The ASVAB is scored using the Item Response Theory (IRT), which conceptually calculates the probability of how an ASVAB test-taker should score at a certain ability level. As a result, the ASVAB exam is designed to ask appropriate queries to demonstrate the precise ability levels of each test-taker. 

Administrators apply the concept of equating as a way to statistically link forms and delivery modes. This ensures AVSAB test-taker’s scores have the exact meaning despite the method of the test’s delivery.

A test-taker’s final score is compared against a pre-determined standard score. Statistically, this standardized score allows the ASVAB administrators to gauge how far from the mean score your score falls. 

AFQT Scoring Information

As noted above, the AFQT score is calculated using the subsections of Word Knowledge (WK), Paragraph Comprehension (PC), Math Knowledge (MK), and Arithmetic Reasoning (AR). A select group of test-takers between the ages of 18 and 23 (in 1997) determined the scoring standards for the AFQT scoring portion. All scores are measured against this test group’s results. The final score of a recent test-taker is determined by the percentage of the test group their results outperformed. For example, an AFQT square of 71 means that the AFQT score outperformed 71% of the 1997 sample test group.  

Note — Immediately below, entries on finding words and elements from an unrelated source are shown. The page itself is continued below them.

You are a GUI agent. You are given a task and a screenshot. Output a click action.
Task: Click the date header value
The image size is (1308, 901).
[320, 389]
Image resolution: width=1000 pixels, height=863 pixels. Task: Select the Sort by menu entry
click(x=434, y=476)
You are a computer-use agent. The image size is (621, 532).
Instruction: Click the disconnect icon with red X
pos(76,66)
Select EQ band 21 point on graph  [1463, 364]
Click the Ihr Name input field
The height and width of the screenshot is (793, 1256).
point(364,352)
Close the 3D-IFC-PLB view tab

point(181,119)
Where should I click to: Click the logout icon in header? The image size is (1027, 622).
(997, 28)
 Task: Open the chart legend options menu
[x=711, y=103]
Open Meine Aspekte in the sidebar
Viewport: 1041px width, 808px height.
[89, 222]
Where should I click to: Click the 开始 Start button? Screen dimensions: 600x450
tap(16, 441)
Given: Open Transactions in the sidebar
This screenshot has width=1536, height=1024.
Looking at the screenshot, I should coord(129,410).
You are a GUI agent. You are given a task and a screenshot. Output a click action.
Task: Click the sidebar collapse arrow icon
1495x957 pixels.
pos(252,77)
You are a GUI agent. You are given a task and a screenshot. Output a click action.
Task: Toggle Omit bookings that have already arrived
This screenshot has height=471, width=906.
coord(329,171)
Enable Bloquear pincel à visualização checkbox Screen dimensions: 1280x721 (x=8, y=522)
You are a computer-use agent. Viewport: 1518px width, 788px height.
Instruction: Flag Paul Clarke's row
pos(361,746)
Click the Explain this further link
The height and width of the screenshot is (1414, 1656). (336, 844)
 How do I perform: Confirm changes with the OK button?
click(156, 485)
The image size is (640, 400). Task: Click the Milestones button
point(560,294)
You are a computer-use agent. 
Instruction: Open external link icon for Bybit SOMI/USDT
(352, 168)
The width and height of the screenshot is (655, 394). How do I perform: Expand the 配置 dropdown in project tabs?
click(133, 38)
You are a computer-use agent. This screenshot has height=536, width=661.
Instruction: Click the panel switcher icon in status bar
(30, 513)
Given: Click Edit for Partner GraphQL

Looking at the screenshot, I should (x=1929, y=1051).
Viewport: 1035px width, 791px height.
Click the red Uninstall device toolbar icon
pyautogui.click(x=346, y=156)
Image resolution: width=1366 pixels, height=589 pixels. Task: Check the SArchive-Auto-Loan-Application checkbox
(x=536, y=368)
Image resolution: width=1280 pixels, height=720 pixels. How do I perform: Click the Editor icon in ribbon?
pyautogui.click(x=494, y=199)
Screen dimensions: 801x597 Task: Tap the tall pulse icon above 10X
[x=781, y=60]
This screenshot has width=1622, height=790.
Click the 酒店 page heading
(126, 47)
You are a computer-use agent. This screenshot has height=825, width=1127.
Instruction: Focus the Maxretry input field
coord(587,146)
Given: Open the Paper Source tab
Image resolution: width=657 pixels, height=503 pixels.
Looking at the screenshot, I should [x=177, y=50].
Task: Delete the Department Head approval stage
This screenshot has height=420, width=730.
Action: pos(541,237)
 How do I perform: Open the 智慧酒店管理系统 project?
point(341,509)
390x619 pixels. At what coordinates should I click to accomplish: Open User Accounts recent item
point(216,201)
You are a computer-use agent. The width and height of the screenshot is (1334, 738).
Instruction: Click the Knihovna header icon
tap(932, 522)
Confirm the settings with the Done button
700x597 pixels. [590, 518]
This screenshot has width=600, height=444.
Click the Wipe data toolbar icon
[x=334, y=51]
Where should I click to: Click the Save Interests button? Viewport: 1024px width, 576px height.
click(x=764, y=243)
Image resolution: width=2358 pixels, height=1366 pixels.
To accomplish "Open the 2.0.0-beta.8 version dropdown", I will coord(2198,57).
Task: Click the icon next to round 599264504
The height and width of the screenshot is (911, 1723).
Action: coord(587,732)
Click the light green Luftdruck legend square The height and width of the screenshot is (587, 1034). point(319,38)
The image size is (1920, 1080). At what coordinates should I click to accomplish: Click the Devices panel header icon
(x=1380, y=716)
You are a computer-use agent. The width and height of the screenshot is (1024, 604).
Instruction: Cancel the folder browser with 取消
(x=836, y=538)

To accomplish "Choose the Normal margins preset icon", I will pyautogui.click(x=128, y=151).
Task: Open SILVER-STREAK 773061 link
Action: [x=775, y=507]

The results of the remaining ASVAB subtests are used to determine the best placement of a new enlistee given their demonstrated aptitudes and skills. And each branch of the military uses these scores in many ways. 

For example:

Navy SEALS must meet, or exceed predetermined line scores to be eligible for that branch of the military. 

The Army has the lowest qualifying AFQT score of 31. 

The Coast Guard requires examinees to score 40 or higher to be qualified. 

In most instances, test-takers who hold a GED (instead of a traditional high school diploma) are usually required to meet or exceed a score of 50.

AFQT Scoring Categories

AFQT scores are categorized as follows:

  • Cat. 1 | This is the highest category with scores that range from 93 through 99.
  • Cat. 2 | Score ranges between 65 and 92. 
  • Cat. 3 | Score ranges between 50 and 64.
  • Cat. 4 | Score ranges between 31 and 49.
  • Cat. 5 | Score ranges between 21 and 30.
  • Cat. 6 | Score ranges between16 and 20.
  • Cat. 7 | Score ranges between 10 and 15.
  • Cat. 8 | Score ranges between 0 and 9.